Walk MS is on the Move!

New Location!

Hundreds Will Walk To Create a World Free of MS

at Walk MS Southeast Missouri on April 17

CAPE GIRARDEAU, MISSOURI— Nearly 400 people are expected to raise $42,000 to support cutting-edge research and life-changing programs and services for people living with MS at the annual Walk MS Southeast Missouri event taking place on April 17 on the SEMO campus. Walk MS, is an opportunity for people living with MS and those who care about them to connect and join together to be inspired and raise critical funds for the National Multiple Sclerosis Society.

Walk MS Southeast Missouri attracts friends and families of people affected by MS, people living with MS, corporate teams, and individuals who want to help end MS forever. Participants have the option of walking one to two miles of fully accessible routes. Each year, nearly 333,000 people walk to create a world free of MS across the country.

WHEN: April 17, 2016; Registration begins at Noon, Walk MS begins at 1:00 p.m.

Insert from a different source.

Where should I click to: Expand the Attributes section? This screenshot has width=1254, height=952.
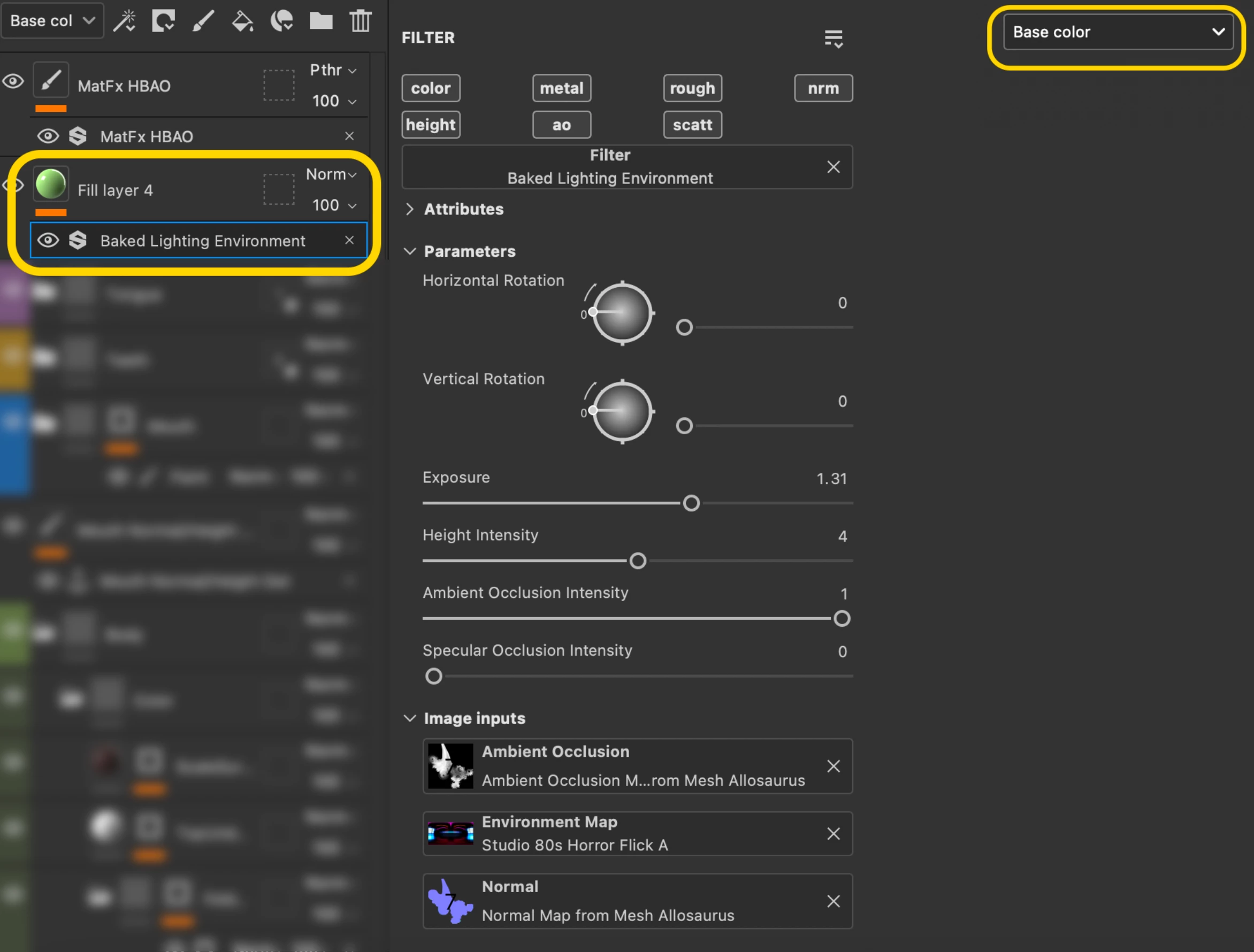410,209
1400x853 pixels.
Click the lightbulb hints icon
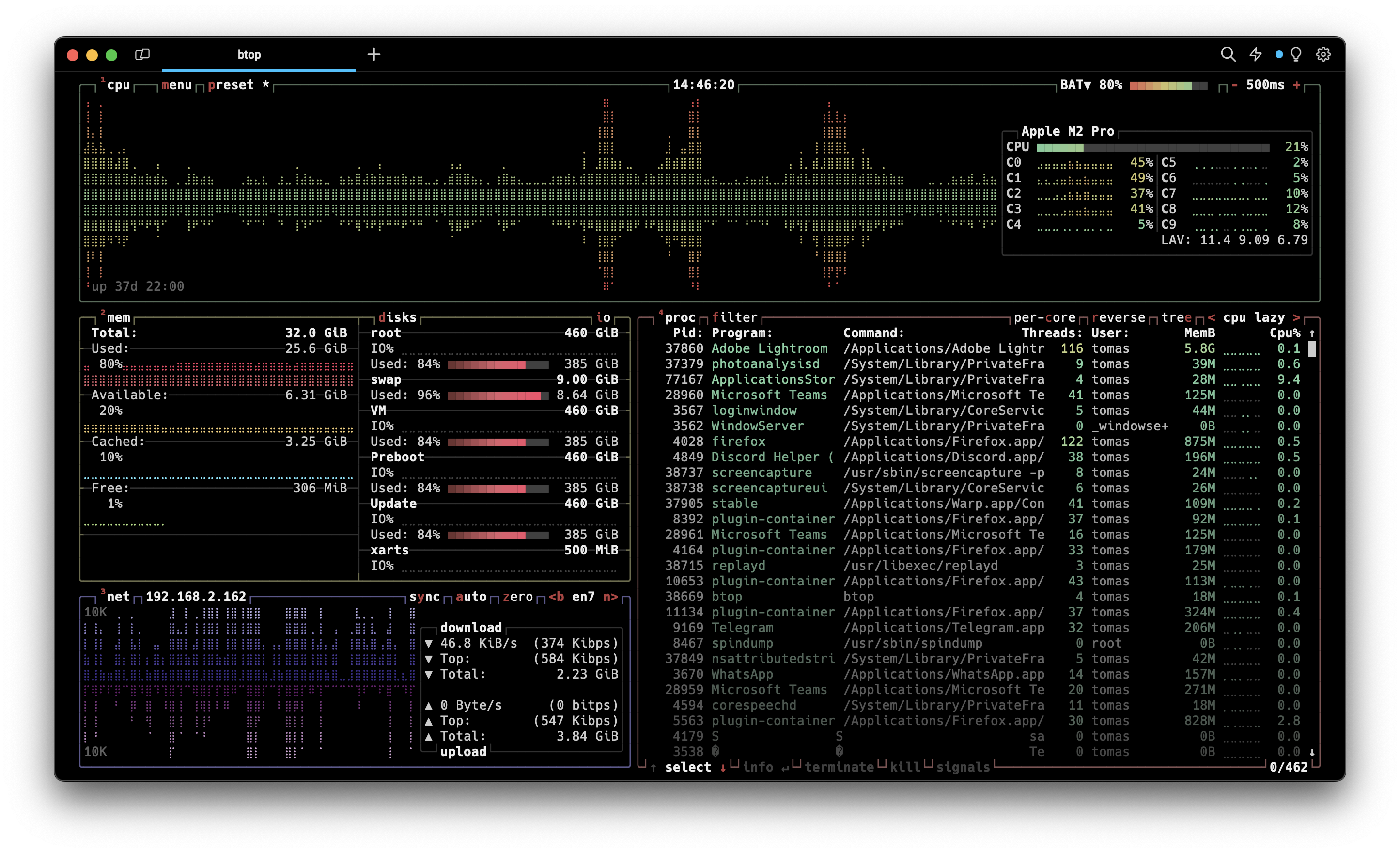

NEW LOCATION: SEMO North Rec Center, 750 New Madrid Cape Girardeau, MO

PARTICIPATION/ VOLUNTEER REGISTRATION: Call 855-372-1331 or register online: www.walkms.org or email: sharon.hileman@nmss.org

WHY: Proceeds raised will support cutting-edge MS research and life-changing programs and services for the 7,700 people living with MS in Eastern Missouri and Illinois.

About the National Multiple Sclerosis Society

The National MS Society’s groundbreaking $250 million No Opportunity Wasted (NOW) campaign, which successfully concluded in December 2015, has launched more MS research and driven more life-changing progress than has occurred at any other time in the Society’s history.

Since the start of the NOW campaign in 2010, the Society has launched 818 new research projects, including 28 commercial research partnerships aimed at overcoming barriers to commercial development to propel promising new therapies, 71 clinical trials, 141 projects testing rehabilitation and wellness approaches, and 137 grants to train promising MS researchers.

In five short years, the campaign has brought in more than one-quarter of the Society’s total research investments since its founding in 1946, and has accelerated vital research breakthroughs toward stopping the MS in its tracks, restoring what has been lost, and ending MS forever.

About Multiple Sclerosis

Multiple sclerosis, an unpredictable, often disabling disease of the central nervous system, interrupts the flow of information within the brain, and between the brain and body. Symptoms range from numbness and tingling to blindness and paralysis. The progress, severity and specific symptoms of MS in any one person cannot yet be predicted, but advances in research and treatment are moving us closer to a world free of MS. Most people with MS are diagnosed between the ages of 20 and 50, with at least two to three times more women than men being diagnosed with the disease. MS affects more than 2.3 million people worldwide.